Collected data
|---|

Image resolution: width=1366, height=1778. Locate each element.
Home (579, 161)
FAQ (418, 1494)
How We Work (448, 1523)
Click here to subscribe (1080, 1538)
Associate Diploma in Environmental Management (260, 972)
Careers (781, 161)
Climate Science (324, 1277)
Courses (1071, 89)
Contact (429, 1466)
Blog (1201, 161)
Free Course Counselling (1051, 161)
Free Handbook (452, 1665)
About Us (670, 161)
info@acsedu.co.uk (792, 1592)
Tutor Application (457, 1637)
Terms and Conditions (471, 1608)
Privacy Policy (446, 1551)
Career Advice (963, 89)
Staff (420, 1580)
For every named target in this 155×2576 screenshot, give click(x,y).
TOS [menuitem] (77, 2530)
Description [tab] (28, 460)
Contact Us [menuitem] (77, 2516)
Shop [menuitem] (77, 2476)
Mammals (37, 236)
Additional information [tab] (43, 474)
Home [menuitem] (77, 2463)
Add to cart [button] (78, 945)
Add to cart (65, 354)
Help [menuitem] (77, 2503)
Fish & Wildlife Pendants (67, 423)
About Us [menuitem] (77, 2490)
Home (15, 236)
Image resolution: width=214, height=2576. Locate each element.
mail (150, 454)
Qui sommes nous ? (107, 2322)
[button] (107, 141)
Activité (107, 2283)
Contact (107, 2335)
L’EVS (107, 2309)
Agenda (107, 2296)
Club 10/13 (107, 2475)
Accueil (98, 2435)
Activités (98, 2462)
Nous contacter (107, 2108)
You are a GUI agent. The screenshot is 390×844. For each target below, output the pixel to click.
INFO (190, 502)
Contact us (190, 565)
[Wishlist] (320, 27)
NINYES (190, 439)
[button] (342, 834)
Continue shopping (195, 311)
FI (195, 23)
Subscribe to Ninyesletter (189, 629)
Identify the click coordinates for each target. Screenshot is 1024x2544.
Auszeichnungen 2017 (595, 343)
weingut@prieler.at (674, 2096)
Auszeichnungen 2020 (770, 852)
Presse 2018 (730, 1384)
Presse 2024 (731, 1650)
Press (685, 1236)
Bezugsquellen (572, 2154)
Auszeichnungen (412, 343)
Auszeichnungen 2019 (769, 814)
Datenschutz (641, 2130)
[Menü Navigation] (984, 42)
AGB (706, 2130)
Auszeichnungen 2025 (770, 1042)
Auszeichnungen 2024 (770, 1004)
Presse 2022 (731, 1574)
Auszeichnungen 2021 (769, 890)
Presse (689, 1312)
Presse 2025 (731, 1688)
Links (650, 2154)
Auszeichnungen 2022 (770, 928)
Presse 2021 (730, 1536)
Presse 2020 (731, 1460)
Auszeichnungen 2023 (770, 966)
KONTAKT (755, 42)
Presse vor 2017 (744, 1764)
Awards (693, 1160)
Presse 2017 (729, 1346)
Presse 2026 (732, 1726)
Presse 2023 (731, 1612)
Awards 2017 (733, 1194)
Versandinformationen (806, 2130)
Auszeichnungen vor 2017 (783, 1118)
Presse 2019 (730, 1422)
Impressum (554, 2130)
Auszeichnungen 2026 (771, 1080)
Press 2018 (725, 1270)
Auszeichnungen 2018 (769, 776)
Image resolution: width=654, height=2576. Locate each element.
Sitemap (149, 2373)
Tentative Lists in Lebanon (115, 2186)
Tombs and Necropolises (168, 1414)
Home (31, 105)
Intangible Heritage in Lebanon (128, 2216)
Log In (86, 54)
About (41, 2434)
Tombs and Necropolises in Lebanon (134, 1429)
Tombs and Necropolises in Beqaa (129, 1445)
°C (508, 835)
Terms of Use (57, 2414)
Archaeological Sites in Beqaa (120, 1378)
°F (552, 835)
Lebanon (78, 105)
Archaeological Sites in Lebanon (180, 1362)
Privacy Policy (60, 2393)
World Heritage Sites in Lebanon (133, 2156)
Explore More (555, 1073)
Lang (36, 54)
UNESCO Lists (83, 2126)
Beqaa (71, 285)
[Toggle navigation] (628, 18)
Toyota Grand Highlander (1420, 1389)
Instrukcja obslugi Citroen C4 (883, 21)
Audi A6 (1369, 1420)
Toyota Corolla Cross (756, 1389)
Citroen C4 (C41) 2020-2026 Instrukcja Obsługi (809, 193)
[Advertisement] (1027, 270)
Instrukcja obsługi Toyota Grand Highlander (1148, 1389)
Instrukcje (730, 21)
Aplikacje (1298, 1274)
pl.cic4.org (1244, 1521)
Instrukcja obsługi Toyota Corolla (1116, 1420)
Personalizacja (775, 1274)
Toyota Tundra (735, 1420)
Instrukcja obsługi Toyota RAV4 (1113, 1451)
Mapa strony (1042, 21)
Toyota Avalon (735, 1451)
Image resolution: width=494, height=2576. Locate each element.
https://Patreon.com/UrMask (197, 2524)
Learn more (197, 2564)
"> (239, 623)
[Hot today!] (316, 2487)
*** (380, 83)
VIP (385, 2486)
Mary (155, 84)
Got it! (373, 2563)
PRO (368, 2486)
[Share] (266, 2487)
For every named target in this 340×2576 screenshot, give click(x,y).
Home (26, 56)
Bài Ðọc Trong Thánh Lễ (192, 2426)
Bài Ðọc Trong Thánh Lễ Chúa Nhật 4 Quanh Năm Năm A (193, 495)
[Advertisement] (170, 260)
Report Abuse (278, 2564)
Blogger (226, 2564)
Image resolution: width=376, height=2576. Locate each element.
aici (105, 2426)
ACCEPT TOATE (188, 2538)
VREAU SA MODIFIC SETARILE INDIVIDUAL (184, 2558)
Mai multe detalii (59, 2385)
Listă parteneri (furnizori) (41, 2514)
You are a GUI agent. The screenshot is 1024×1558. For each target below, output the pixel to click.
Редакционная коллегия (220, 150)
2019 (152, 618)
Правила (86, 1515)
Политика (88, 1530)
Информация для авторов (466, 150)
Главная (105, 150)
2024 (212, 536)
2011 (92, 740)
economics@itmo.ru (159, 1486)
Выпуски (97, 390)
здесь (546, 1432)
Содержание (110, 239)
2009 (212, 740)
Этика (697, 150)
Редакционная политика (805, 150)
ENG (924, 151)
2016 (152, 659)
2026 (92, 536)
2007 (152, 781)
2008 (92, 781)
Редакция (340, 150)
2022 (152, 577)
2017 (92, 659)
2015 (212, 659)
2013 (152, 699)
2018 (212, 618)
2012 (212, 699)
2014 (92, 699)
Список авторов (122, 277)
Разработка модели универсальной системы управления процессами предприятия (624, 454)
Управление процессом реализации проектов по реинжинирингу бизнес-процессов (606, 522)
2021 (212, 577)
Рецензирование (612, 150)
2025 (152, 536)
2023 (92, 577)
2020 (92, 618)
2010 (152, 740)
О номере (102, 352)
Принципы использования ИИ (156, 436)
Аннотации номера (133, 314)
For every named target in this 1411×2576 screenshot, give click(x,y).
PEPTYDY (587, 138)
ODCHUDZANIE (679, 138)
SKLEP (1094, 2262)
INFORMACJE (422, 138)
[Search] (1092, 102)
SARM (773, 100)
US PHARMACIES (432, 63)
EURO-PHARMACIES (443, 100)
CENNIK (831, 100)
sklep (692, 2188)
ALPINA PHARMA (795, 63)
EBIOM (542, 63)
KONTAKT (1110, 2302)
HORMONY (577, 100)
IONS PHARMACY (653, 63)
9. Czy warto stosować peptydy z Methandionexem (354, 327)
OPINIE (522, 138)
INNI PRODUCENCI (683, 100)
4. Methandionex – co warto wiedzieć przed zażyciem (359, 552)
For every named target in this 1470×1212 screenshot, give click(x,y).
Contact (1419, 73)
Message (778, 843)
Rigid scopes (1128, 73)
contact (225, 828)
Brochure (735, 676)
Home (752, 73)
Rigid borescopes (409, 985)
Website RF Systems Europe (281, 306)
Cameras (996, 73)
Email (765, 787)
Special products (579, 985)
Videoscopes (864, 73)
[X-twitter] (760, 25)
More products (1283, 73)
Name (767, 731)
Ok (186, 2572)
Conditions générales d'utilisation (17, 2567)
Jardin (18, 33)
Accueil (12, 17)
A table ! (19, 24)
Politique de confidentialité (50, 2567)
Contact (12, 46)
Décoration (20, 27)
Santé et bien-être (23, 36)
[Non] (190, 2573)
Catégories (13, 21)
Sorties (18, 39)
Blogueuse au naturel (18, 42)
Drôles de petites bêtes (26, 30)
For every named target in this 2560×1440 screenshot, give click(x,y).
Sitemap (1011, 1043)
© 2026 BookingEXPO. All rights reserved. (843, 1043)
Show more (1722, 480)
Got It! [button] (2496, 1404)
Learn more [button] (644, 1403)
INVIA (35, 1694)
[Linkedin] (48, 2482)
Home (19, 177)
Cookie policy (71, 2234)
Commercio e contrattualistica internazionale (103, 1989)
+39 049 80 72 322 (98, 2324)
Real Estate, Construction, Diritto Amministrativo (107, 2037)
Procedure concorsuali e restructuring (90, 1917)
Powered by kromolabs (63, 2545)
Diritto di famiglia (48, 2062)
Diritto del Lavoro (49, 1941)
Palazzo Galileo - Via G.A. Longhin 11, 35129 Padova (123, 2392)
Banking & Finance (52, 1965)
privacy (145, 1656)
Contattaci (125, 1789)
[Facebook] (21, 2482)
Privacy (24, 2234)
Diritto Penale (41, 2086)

|---|

Your goal
Write down again, exactly as given, only the lines above that fall from the line with "Instrukcje (730, 21)" to the line with "VIP (385, 2486)", inclusive.

Exercise solution
Instrukcje (730, 21)
Aplikacje (1298, 1274)
pl.cic4.org (1244, 1521)
Instrukcja obsługi Toyota Corolla (1116, 1420)
Personalizacja (775, 1274)
Toyota Tundra (735, 1420)
Instrukcja obsługi Toyota RAV4 (1113, 1451)
Mapa strony (1042, 21)
Toyota Avalon (735, 1451)
Image resolution: width=494, height=2576. Locate each element.
https://Patreon.com/UrMask (197, 2524)
Learn more (197, 2564)
"> (239, 623)
[Hot today!] (316, 2487)
*** (380, 83)
VIP (385, 2486)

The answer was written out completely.